Monday, December 29, 2008

Food matters

I asked the paediatrician, Dr. Subash Arya, for his advice on supplementary foods, and specifically if I could give him idli. He promptly said, 'By all means, if you give me some whenever you make them!'. He added I was to start the baby on this regime from the fourth month, but to do it one item at a time, in minute portions first and for a week at least before moving on to another food. So we progressed in this fashion till I tried hard boiled egg. This did not agree with him first, and Annaiya, who had already grumbled that no one in the family had been fed this forbidden food, and anyway, I was pushing too many new foods, really held forth. Adit did manage to stand eggs when it was given some months later.

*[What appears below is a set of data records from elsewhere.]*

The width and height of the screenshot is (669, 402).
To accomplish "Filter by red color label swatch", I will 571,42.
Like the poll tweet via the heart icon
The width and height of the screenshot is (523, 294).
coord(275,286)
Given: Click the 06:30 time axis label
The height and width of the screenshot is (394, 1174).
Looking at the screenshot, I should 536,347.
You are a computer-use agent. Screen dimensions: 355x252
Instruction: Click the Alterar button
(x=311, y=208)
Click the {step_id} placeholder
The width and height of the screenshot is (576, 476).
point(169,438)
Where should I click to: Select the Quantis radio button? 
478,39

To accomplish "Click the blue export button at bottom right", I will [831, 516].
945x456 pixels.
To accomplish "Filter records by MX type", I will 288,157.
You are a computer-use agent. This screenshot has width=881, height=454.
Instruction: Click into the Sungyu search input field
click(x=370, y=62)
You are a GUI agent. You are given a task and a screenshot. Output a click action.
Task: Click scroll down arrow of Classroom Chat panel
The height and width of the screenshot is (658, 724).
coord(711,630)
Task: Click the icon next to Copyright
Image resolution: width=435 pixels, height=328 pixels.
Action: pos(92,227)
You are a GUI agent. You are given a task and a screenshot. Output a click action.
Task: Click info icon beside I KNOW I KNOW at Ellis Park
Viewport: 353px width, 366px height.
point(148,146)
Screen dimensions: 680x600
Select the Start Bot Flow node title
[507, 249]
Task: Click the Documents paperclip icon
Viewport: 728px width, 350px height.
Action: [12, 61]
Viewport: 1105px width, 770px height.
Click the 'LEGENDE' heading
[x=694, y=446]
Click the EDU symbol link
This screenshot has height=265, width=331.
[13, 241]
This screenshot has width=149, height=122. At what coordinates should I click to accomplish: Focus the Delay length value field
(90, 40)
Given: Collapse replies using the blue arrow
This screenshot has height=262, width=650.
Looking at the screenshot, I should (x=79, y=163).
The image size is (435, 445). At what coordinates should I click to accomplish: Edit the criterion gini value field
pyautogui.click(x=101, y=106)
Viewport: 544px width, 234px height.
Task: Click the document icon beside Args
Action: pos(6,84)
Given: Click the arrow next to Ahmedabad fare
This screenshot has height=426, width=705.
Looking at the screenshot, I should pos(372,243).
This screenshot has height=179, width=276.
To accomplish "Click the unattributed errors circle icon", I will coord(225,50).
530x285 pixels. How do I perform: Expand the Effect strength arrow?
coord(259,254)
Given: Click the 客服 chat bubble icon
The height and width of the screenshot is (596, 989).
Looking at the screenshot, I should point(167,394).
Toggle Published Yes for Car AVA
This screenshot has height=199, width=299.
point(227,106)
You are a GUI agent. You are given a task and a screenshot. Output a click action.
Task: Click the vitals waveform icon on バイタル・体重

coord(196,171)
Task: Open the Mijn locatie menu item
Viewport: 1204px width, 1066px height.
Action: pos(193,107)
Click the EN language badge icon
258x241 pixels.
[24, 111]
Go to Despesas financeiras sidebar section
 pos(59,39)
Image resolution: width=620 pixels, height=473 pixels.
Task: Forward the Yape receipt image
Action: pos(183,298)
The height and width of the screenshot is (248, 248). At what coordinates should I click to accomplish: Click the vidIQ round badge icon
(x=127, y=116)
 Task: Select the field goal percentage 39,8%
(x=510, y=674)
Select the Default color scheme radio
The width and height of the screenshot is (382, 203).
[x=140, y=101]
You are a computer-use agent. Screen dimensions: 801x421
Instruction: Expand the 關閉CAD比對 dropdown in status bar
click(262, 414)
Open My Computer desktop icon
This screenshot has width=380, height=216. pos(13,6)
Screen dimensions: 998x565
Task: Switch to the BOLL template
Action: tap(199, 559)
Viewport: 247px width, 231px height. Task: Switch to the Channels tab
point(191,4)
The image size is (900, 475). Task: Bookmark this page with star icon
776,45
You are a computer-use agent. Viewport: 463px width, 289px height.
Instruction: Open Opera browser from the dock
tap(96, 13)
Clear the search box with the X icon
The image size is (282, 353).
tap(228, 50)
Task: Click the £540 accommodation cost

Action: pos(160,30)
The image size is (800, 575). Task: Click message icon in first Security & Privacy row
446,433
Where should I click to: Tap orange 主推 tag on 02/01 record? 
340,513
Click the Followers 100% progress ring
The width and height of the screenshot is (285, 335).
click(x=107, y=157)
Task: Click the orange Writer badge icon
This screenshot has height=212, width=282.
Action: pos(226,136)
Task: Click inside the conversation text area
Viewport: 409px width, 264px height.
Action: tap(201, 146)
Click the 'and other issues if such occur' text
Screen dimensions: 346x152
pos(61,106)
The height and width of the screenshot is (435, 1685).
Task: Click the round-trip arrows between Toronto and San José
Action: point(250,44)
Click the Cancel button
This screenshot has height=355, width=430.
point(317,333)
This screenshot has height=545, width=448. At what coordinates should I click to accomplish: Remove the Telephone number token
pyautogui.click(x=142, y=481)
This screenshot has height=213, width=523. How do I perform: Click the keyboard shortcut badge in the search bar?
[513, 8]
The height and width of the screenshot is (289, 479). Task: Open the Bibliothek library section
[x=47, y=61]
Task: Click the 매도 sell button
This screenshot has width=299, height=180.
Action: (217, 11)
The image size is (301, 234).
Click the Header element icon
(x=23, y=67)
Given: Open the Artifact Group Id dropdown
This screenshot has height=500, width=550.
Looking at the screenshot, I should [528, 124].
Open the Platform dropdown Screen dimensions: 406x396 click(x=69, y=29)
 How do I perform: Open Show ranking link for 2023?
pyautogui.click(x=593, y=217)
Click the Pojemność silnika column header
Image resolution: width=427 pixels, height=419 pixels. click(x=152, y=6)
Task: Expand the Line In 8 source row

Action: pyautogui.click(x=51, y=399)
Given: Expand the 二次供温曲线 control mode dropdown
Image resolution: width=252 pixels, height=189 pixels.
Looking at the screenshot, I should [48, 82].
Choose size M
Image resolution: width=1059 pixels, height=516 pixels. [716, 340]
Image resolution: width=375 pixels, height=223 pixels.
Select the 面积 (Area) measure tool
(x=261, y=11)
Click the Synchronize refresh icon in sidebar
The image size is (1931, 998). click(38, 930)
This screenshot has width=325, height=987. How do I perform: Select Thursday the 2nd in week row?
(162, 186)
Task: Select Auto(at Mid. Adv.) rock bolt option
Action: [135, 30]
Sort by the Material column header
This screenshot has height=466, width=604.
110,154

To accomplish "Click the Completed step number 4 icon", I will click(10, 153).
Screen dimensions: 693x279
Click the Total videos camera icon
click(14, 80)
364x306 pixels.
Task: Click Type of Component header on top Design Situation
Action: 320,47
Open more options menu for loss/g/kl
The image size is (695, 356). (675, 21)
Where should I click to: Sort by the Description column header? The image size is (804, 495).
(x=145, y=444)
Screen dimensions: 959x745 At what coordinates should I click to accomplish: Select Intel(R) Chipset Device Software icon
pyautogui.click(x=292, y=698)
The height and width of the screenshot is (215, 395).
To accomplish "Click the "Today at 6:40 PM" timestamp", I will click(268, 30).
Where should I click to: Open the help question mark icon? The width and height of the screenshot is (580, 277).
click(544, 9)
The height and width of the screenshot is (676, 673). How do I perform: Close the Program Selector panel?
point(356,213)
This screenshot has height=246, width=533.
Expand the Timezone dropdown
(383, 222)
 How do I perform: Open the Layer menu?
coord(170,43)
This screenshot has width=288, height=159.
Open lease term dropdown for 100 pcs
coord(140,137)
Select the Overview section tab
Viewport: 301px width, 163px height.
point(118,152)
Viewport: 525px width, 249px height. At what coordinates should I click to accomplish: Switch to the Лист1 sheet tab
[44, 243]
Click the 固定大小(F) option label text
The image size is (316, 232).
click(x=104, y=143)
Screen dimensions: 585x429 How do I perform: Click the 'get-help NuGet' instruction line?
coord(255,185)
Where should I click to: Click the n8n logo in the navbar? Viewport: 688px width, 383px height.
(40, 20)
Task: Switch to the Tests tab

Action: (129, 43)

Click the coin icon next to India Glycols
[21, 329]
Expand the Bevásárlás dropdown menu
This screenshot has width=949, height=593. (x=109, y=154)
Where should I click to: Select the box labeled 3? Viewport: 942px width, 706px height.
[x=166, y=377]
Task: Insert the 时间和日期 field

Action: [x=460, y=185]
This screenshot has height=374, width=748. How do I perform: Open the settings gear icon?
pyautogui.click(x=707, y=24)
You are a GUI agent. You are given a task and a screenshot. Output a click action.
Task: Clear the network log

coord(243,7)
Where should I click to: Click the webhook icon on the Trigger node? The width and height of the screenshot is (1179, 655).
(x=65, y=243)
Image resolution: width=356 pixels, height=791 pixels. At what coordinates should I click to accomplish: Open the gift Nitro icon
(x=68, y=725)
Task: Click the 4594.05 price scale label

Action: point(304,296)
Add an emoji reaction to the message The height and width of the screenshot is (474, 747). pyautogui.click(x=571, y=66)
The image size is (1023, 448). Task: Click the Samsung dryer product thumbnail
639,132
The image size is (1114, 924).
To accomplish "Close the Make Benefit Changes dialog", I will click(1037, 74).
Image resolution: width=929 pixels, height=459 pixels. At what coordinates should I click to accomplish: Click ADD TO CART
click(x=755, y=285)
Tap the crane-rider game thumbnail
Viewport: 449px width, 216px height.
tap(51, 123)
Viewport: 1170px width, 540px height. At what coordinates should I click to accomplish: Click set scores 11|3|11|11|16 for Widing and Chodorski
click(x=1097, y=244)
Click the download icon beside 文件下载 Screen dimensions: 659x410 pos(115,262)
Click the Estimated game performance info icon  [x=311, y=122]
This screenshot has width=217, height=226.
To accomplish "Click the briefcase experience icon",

We had got a high chair for Adit and soon after he was able to sit up, he was in it, and trying to manage eating by himself, with his hands or a spoon. Sometimes, he would throw the food around just for the fun of it. One day, he threw down some favorite item and wanted it back on his plate. That was my chance to explain that it was dirty, and that he should see to it that the food did not end up on the floor. It worked by and large. I think when mothers have too much time on their hands, they tend to fuss over a child's eating, and make it worse. I for one was glad that I did not end up running after a child to make him eat his food even when he was five years old.
Adit did not give us any problem in coming to meals or eating enough and in a reasonable time. Except during summers. The first year this happened, a really hot one, I was alarmed and rushed to the doctor. He said not to worry, most kids lost their appetites in summer. But I blurted, 'he will only eat oranges and curds!' Pat came the reply, 'Sensible chap! Don't you wish you could do the same?'. As to my worry that he was not gaining weight, he said he would automatically do that in winter, and so he did!